The party claimed that Professor Muntarbhorn is a gay rights advocate, and surmised that his appointment as the first UN independent expert on sexual orientation and gender identity is “clearly designed to further the gay rights agenda” worldwide.
The UPM also slammed Foreign Affairs Minister Fred Mitchell for his ministry’s “insidious” attempt to “clothe the PLP’s embrace of the gay rights agenda in the language of the preamble to the Bahamian Constitution and in our Christian values.” The UPM said a recent statement from the Ministry of Foreign Affairs and Immigration on Professor Muntarbhorn’s appointment “shows how far he and the PLP government are from Biblical principles in responding to the gay agenda.”
Mr Muntarbhorn, an international law professor from Thailand, was appointed in September and given a three-year mandate to investigate incidents of discrimination and abuse around the world.
The African Group, a regional bloc comprised of 54 member countries, had twice tried to block his appointment, underscoring that as there is no international consensus on sexual orientation and gender identity, Professor Muntarbhorn’s mandate had no legal basis.
However, the Bahamas, after previously voting in favour of Professor Muntarbhorn’s appointment in November, again sided with the appointment on December 19, later saying the decision was “consistent” with the Christian values espoused by Bahamians, which include “decrying any action which would support violence, discrimination, bigotry or intolerance against people of every stripe without distinction.”
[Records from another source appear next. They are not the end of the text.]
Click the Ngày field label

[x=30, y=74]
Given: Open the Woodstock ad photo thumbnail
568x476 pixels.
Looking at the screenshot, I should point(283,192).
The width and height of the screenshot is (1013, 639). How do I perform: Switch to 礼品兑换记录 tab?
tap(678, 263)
In a statement, the Ministry of Foreign Affairs and Immigration also said the vote at the UN General Assembly was a “procedural one” on “whether the report of the Human Rights council should be adopted in its entirety or with certain deletions.”
As such, the ministry said any other characterisation of the vote is “misleading.”
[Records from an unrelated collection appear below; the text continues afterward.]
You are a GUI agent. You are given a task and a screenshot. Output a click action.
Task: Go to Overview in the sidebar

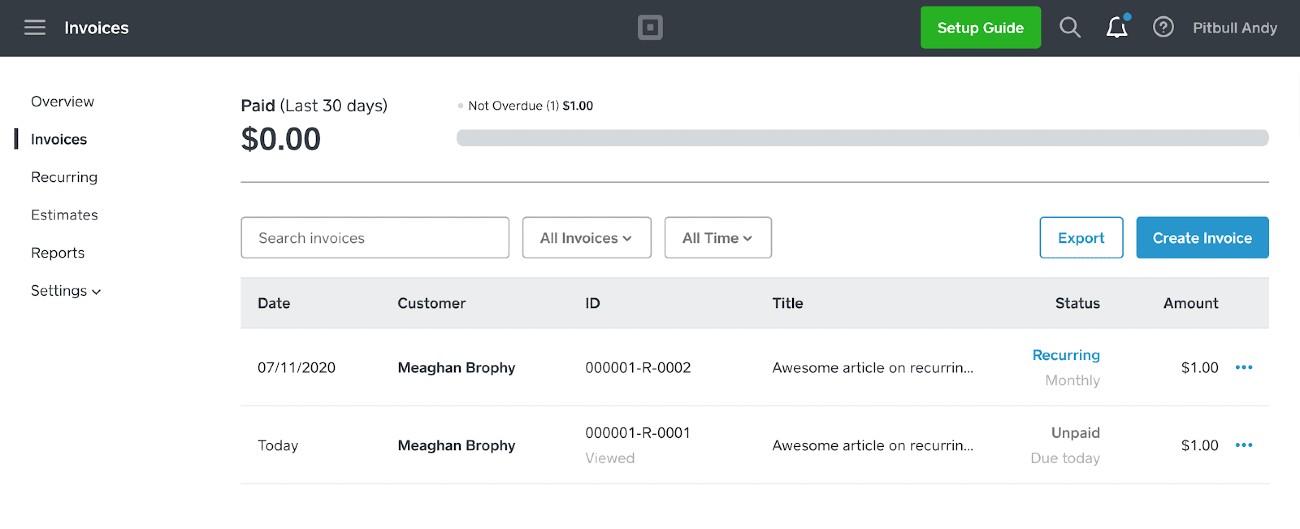click(62, 102)
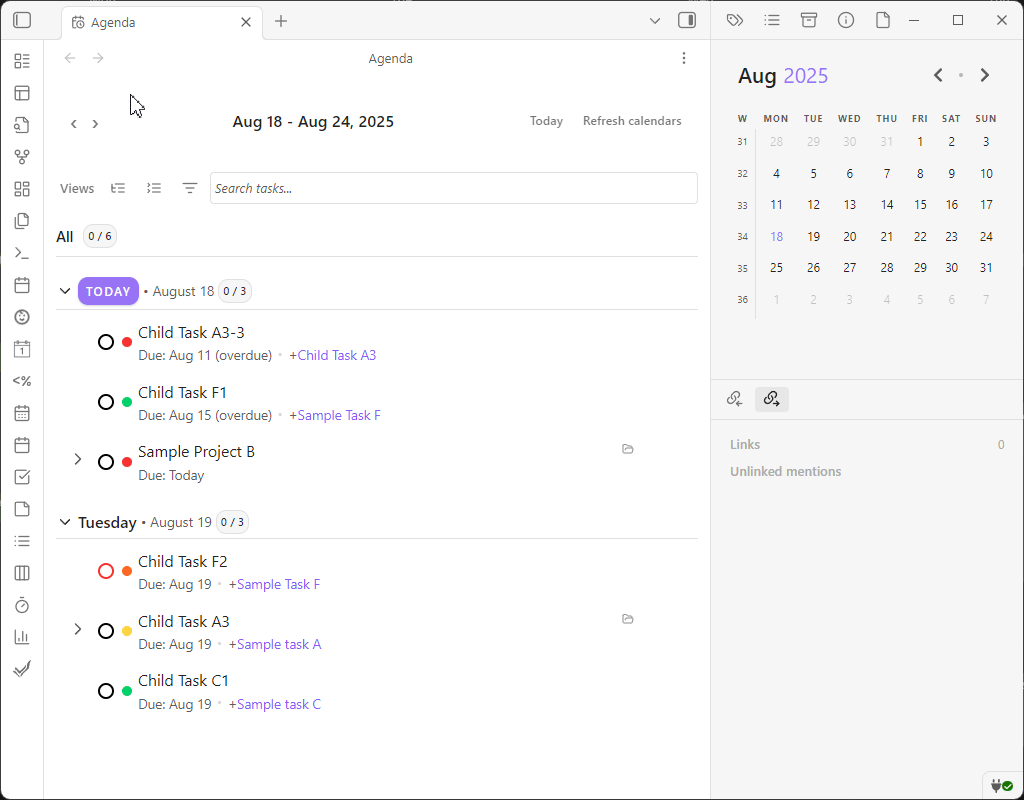Click the red priority dot beside Child Task A3-3
Screen dimensions: 1024x800
127,341
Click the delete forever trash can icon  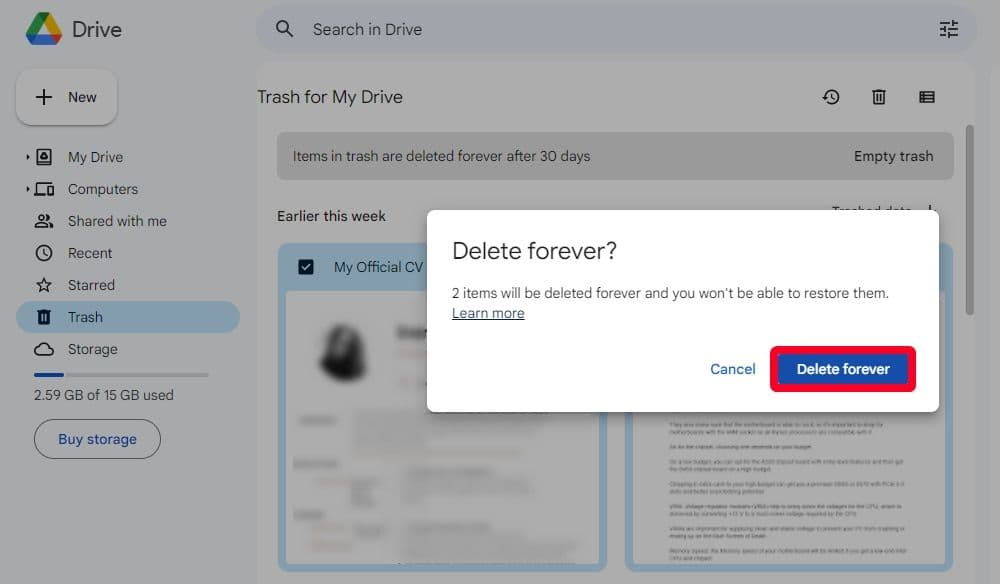click(879, 97)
In response, the UPM said while the laws and customs of the Bahamas support the protection of persons against unlawful violence, including those in the lesbian, gay, bisexual and transgender (LGBT) community, the result of the vote was “clearly to elevate and equate so-called discrimination based on sexual orientation and gender identity with violence against persons.”
“The UPM rejects the actions of the PLP government in supporting the appointment of Professor Muntarbhorn as an independent expert as being an affront to the Christian values and culture of the Bahamian people and to their sound rejection of the gay rights agenda in the June 2016 referendum,” the UPM said.
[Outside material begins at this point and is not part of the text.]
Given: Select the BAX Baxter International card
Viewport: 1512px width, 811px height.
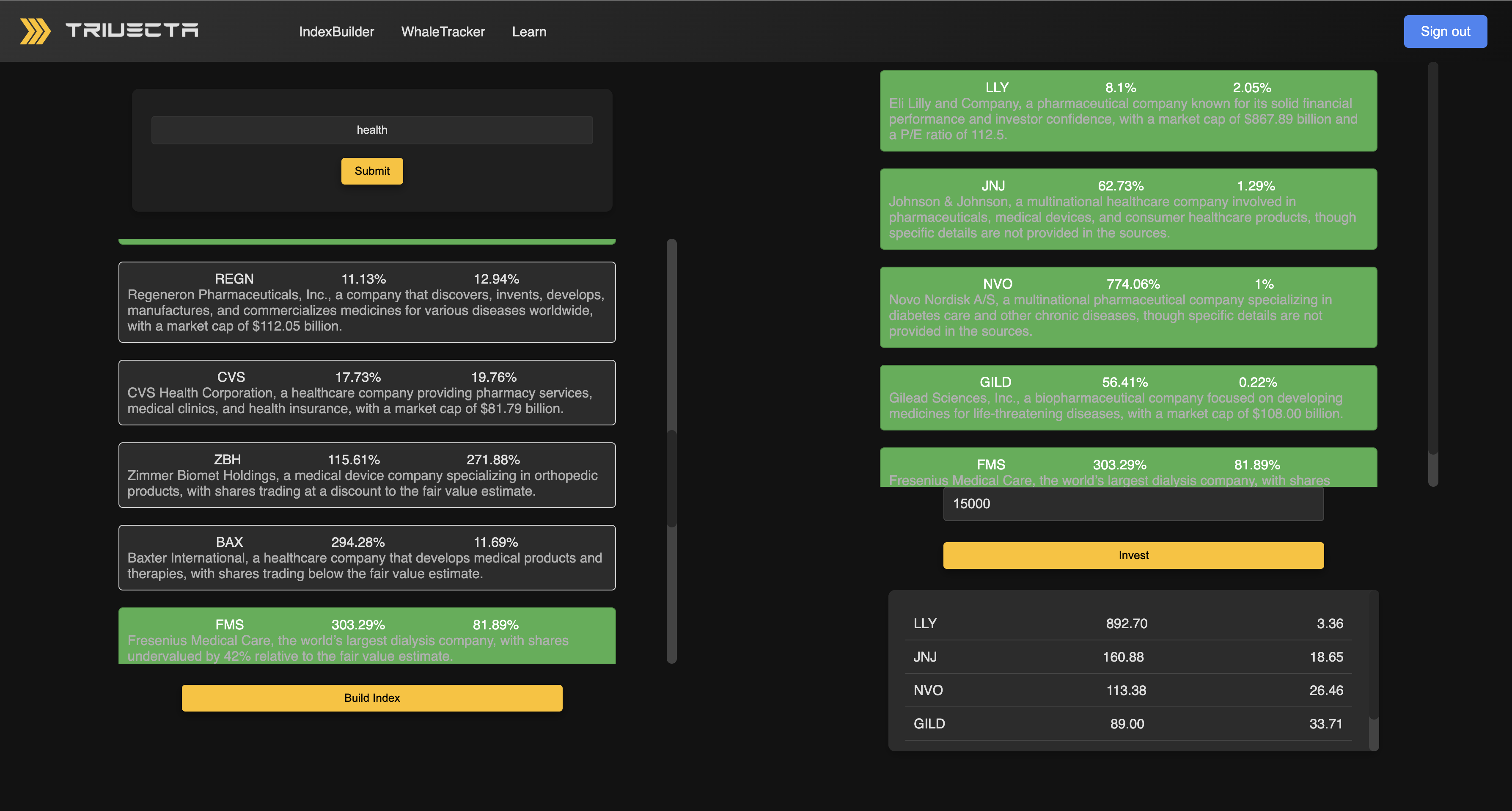Looking at the screenshot, I should click(x=367, y=557).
“While the UPM accepts that all consenting adults are free to express their sexuality as they wish in private, we maintain the God-given and constitutional rights of all Bahamians to enjoy their religious freedom, inclusive of the expression of their faith and the rejection of those things which God has ordained as being sins and abominations, without fear of any form of legal or constitutional restriction of consequences whatsoever.”
The statement added: “While the UPM rejects unlawful violence in every form against all people, including people in the LGBT community, it also rejects the attempt to label Christian values and the Christian rejection of the gay agenda as being discriminatory, bigoted or intolerant.”
Last month, Pastors Cedric Moss, Alfred Stewart and Lyall Bethel, in a letter to Mr Mitchell about the vote, expressed disappointment over the country’s decision to side with the “slim majority” of nations to uphold Professor Muntarbhorn’s appointment, further accusing the government of misrepresenting the views and wishes of the “overwhelming” majority of Bahamians.
The pastors also expressed concerns that the words “violence” and “discrimination” were being distorted to mean any view that does not support the LGBT community.
The pastors noted that by his own admission, Professor Muntarbhorn has made it clear that he will use his appointment to advocate for and promote the LGBT ideology, which the pastor’s said is contrary to the surface reasons for his appointment.